**EXERCISE MATERIAL**

═══

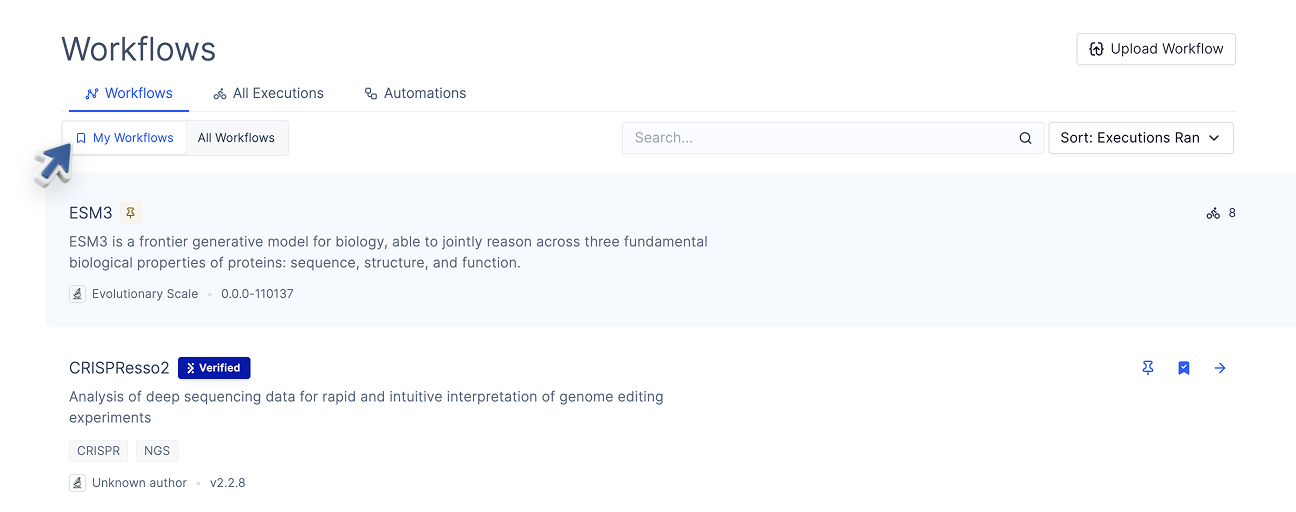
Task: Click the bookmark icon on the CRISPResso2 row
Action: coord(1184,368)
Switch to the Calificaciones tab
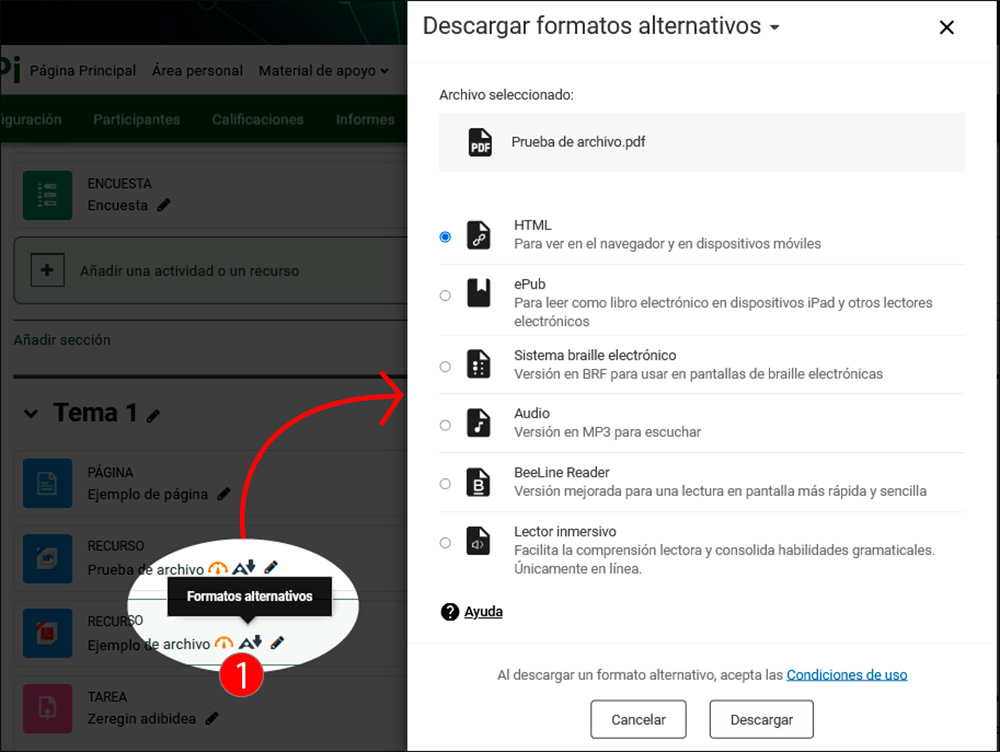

═══

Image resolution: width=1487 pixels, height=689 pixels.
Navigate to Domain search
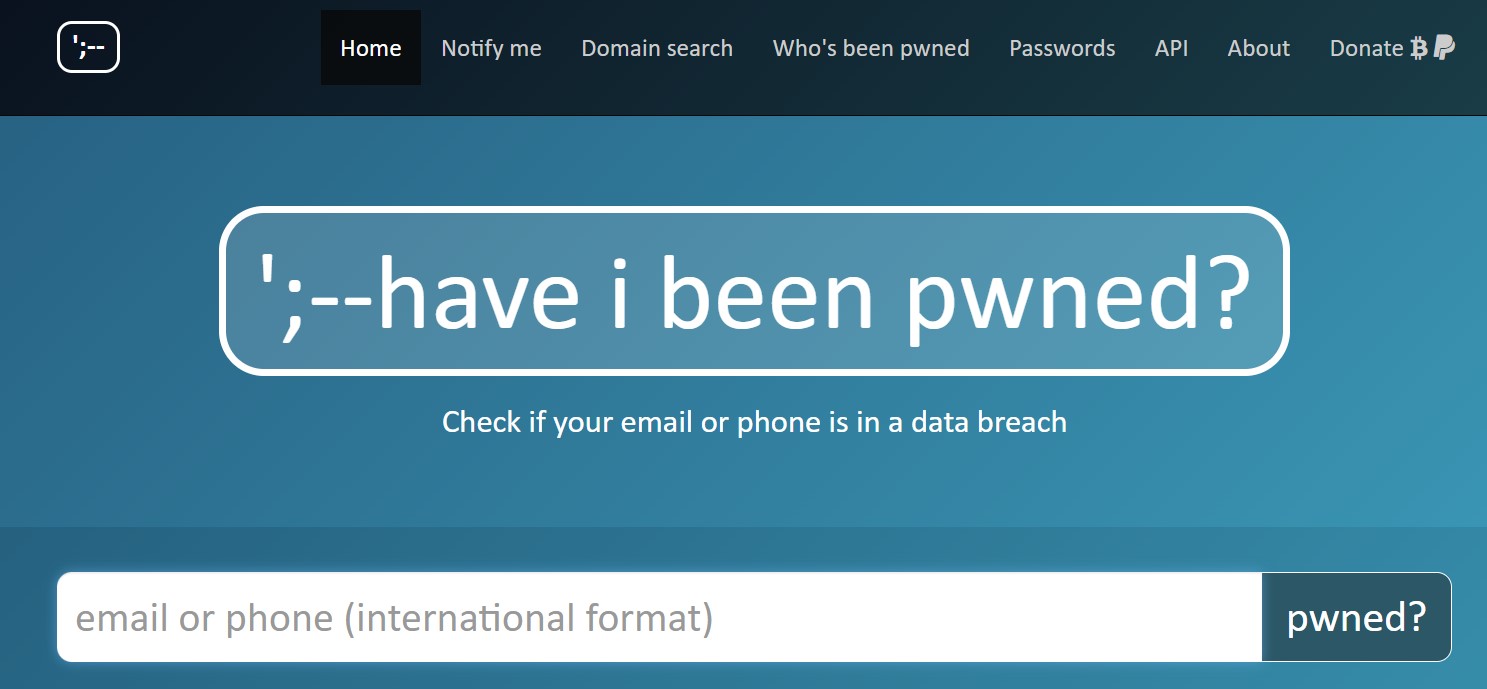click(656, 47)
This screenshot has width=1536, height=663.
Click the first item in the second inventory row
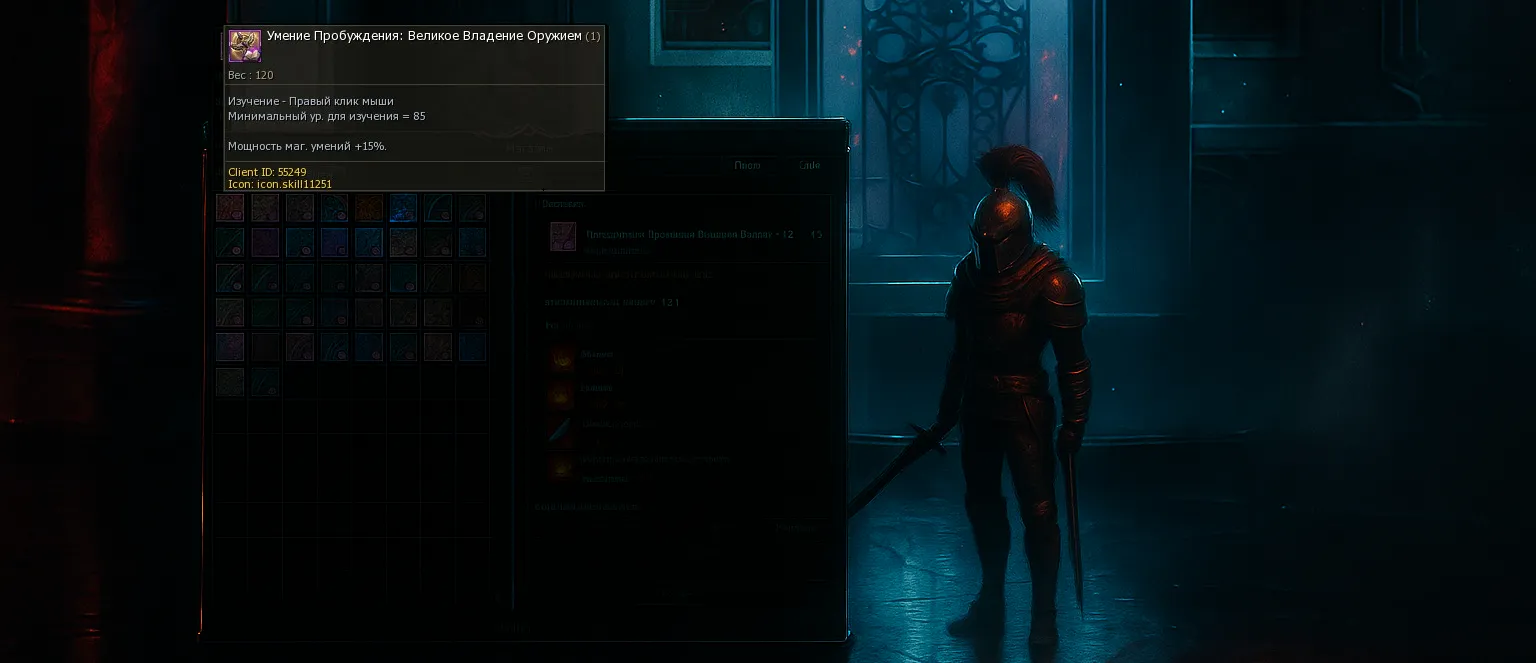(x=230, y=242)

═══

**TO DO**
Your answer should be the lines of the records that hold the string "height".

**TASK ANSWER**
Image resolution: width=1487 pixels, height=689 pixels.
This screenshot has width=1536, height=663.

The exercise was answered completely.